As most of you know, I’m an only child and my parents and I were very close. But up until I was 15, I was a real Daddy’s Girl. When I was about 5 or 6, he would bring home Winnie the Pooh books from The New York Public Library and read them to me before bed. He also read me most, if not all, of the Grimm fairy tales, which probably contributed to many of my childhood nightmares. When I got older, he brought home all of the Laura Ingalls Wilder books, which started my lifetime love of reading.
Starting with my 6th Christmas, he took me on annual pre-Christmas excursions to New York City. We rode the bus from our town in New Jersey to the New York Port Authority and then walked what seemed to my short legs like miles. He introduced me to the ice skating rink at Rockefeller Center, the magical window displays on Fifth Avenue, the toy department at Macy’s, and chestnuts roasting on an open fire. We both agreed that the idea of roasted chestnuts was far better than their taste.
I was by his side in his basement workshop, “helping” him with household projects. I have vivid memories of going with him to Two Guys, the Target of the 1960s east coast, to test vacuum tubes when the TV was on the fritz. He, in turn, would play the Barbie board game with me, take me to football games at the local high school, and spend endless winter hours sledding with me on my Flexible Flyer. Our summers were spent at home in our fabulous backyard, getting sunburned at the Jersey Shore, or camping at Lake Wallenpaupack.
My father was very organized and a planner. I was turning either 12 or 13 when my parents let me have a slumber party, and Dad wanted to ensure that we filled every waking moment of the party with activities. To prepare for it, he brought home a book from the library that contained party games. We spent many hours trying out different games to see which ones would “make the cut.” Decades later, when I hosted a party to celebrate my husband’s 50th birthday, my father was there to help plan the menu and the timing of each appetizer. He practically drove me crazy, but the party was a success, in large part because of him. He was a party planner to the very end. As Mom and I were going through some of his papers a couple of weeks ago, we stumbled upon a seating chart that he had drawn for his 90th birthday party, which would have been this evening.

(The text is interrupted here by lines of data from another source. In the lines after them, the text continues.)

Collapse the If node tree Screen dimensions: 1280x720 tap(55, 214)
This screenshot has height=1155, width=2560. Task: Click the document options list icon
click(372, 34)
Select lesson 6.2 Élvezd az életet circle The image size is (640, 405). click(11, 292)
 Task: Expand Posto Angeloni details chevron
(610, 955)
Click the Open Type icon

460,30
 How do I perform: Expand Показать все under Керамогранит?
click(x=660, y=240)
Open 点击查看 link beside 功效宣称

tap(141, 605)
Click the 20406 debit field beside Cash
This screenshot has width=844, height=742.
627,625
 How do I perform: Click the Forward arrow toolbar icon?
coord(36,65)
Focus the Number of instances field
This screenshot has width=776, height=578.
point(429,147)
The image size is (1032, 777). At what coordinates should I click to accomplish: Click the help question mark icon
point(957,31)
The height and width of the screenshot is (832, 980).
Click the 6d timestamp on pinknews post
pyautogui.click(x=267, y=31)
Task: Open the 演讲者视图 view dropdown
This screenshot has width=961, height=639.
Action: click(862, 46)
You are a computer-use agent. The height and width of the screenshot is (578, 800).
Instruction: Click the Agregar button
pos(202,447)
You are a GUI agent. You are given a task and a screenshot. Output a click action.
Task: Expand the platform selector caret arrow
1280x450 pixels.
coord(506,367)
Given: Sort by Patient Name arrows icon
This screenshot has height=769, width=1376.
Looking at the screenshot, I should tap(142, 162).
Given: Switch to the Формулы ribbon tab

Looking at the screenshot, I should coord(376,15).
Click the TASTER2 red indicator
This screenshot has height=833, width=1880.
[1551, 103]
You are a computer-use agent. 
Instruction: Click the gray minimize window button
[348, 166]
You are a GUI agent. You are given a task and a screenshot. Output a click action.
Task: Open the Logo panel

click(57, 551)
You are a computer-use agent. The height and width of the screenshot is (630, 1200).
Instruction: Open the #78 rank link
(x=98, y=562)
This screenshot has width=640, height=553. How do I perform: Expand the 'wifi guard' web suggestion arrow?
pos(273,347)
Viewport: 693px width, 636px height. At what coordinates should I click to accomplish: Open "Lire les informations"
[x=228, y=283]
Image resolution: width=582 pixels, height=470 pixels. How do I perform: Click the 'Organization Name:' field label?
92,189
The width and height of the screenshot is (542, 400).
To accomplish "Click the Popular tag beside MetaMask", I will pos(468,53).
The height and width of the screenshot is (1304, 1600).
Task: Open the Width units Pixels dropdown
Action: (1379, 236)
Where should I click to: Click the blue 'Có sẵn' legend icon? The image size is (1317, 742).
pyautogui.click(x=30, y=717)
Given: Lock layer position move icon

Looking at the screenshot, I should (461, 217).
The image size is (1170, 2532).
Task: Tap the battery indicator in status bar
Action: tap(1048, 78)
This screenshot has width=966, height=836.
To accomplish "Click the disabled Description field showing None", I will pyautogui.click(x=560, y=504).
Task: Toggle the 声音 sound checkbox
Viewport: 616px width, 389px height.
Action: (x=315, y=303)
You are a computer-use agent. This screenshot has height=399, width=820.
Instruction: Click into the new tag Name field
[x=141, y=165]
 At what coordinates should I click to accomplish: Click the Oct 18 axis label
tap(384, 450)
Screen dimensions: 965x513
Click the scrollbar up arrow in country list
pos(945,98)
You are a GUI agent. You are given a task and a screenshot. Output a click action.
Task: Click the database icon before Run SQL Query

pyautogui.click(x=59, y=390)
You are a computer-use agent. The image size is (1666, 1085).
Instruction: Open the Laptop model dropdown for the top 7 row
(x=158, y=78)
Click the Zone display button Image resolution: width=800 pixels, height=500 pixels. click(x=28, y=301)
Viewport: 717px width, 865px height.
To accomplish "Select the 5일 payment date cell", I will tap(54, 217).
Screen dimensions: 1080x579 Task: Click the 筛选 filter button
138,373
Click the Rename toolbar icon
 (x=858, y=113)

Although he was very organized, his memory sometimes failed him. I recall a summer day in the 1970s when he stormed into the house holding a couple of vases. These were gifts that he had bought for my mother, and he was incensed and a little hurt that they had been squirreled away in the garage. My mother insisted that she had never seen the vases before. It didn’t take long for him to realize that it was he who had hidden the vases in the garage. He had purchased them a couple of years earlier, well in advance of the occasion, and had forgotten about them. Unfortunately, this is a trait that I have inherited from him.
There were a couple of times when his lapse of memory resulted in a B&E. When I was just shy of my 3rd birthday, my parents remarried, which is a whole other story. They left me at home with a babysitter and weren’t far from home when they realized that Dad had forgotten the marriage license. They drove back home, and he sneaked into the house to retrieve the document. I have heard this story several times and have always been appalled that they weren’t alarmed that he had been able to break in without waking me or disturbing the sitter. They also had to break into their Grand Junction house after selling it. They had left some important papers in the kitchen when they went to the closing. Without thinking about it, they surrendered all of their house keys to the new owners. So before they left town on their journey to Temple, they had to break in and then repair the screen that they damaged in the process. I’d say that I wished that I could have been there to see it, but Dad probably would have made me climb through the window.
Both of my parents loved animals, and for my 6th birthday, they let me pick out a puppy at the local animal shelter. As I held the little ball of fur in my arms, my father reiterated to the shelter worker that what we wanted was a “medium-sized, short-haired dog.” The guy pointed to the puppy’s paws and ensured my father that this dog fit the specified criteria. For years we laughed at how Teddy, this medium-sized short-haired dog, grew into a 65-pound long-haired mop of a Disney dog with small paws. Like me, Dad loved that dog and taught the dog all sorts of tricks: he could play Dead Dog, sit up like a human on the bottom step of our split-level house, retrieve slippers from a dark closet, and fetch the morning newspaper. One year, there was a newspaper strike that lasted for many weeks. To ensure that Ted didn’t forget how to retrieve the morning paper, my father wisely tossed an old paper on the lawn during the strike. When the strike was finally over, Dad opened the front door so that Ted could get the paper. Unfortunately, after resuming publication, the paper was especially large and the dog couldn’t get it into his mouth, and he came running back to the house. My father sent him out again, and the dog sniffed the paper and returned. After a couple more attempts at trying to get the dog to pick up the paper, Ted finally gave the paper a good sniff and peed on it. For my parents, the strike lasted one extra day. Fortunately, the paper was much smaller the next day.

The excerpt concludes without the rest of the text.